Shout for joy, daughter Zion! sing joyfully, Israel! Be glad and exult with all your heart, daughter Jerusalem!

It is important that we heed this command of the prophet with the utmost seriousness, so to speak, that is, that we hand our hearts over completely to the joy that is genuinely ours because, on the one hand, we know that in the crucified and risen Lord the mystery that he proclaims has already been accomplished. The Lord has already removed the judgment against us, sin and death no longer reign over our world, the Lord has not only done the astonishing, unheard-of thing of assuming our flesh, but on the Cross, he has borne the burden of our sins cross and blotted them out, freed us from death, and granted us a share in his own eternal life. In baptism we have already died to ourselves, awaiting our Savior in faith and love we already have our citizenship in heaven. This is the starting point in which our Advent expectation plays out.

Yet, even more, we rejoice on account of our hope, for at the same time we recognize that all this is only a beginning of what the Lord has in mind for those who love him; not only in the next world but in the here and now, for our God is a God who comes with gifts that enlighten and transform, who, in his utterly gratuitous mercy, forgives, comforts, heals, restores and renews. Moreover, he comes with the fulfillment of what we truly desire, which is he himself; for in him, and him alone, do we find our true joy.

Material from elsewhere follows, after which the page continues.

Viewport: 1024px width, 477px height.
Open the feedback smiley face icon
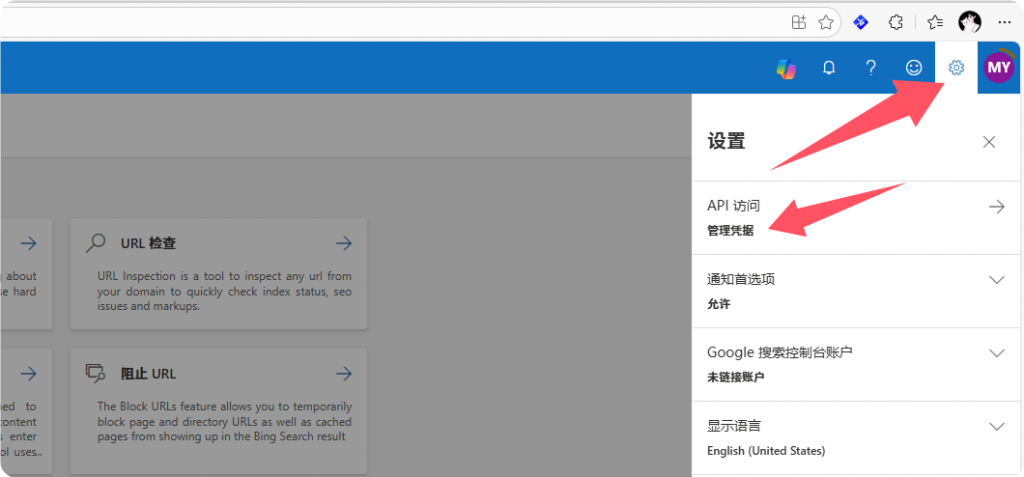913,68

Therefore, we are to let go of all sadness, fear, and discouragement, for they have no place in our hearts, as if God’s work could somehow be undercut or thwarted by any worldly thing, or as if he would not follow through on what he has promised. As St. Paul tells us in the Second Reading, “Have no anxiety at all, but in everything, by prayer and petition, with thanksgiving, make your requests known to God.” The consequence of such a surrender of self is the reign of the peace of God that surpasses all understanding over our hearts and minds.

Today’s Gospel tells us that “the people were filled with expectation, and all were asking in their hearts whether John might be the Messiah.” The experience of Israel has much to teach us about our own preparation for the Lord’s coming. With the appearance of John, the long period of waiting is over, the fullness of time long promised by the prophets has come. The anointed one is now in their midst. Yet they do not recognize him, for he has not yet shown himself. He is here, but where is he and who is he? How will we know him when he comes? Could John be the one?

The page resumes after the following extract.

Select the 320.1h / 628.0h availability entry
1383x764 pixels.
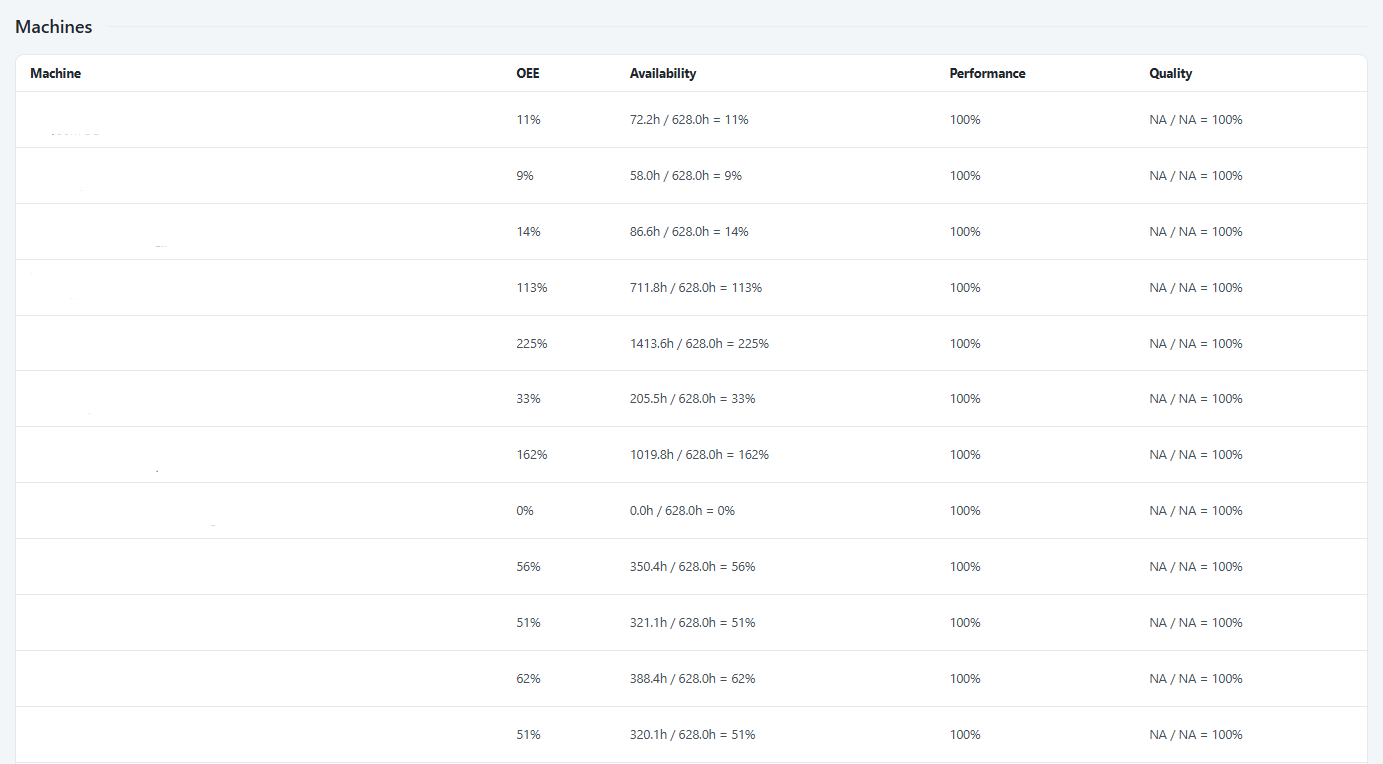[693, 735]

Israel has long been living in this uncertainty, in this tension of knowing and not knowing. Since the return from exile, they find the age of the prophets behind them, as are the great historical works of God’s salvation. Throughout the centuries-long period from the time of the return from the exile, until the appearance of John the Baptist, Israel must bear the barrenness of prophetic silence, of no mighty deeds from God, such as it had experienced in its origins. God has sent a true famine on the land, “not a famine of bread, nor of thirst for water, but of hearing the words of the Lord.” (Amos 8:11-12) The promises of the prophets have failed to be fulfilled, the small remnant that returned from exile could hardly feel itself representative of the twelve tribes. All is uncertainty. Israel waits for the divine glory to manifest itself once again in her midst. The divine it once knew continually withdraws, never becoming present reality. Israel cannot go back to what it once knew, and what it is moving toward it cannot yet reach. This is a period of deep trial. Israel is being disciplined in a very difficult experience: God’s freedom to speak or not to speak, to act or not to act. The remnant must remain firm within this middle pause, meditating on and interiorizing the immense riches of all that it has received, but in waiting, not anticipating the Lord’s next act.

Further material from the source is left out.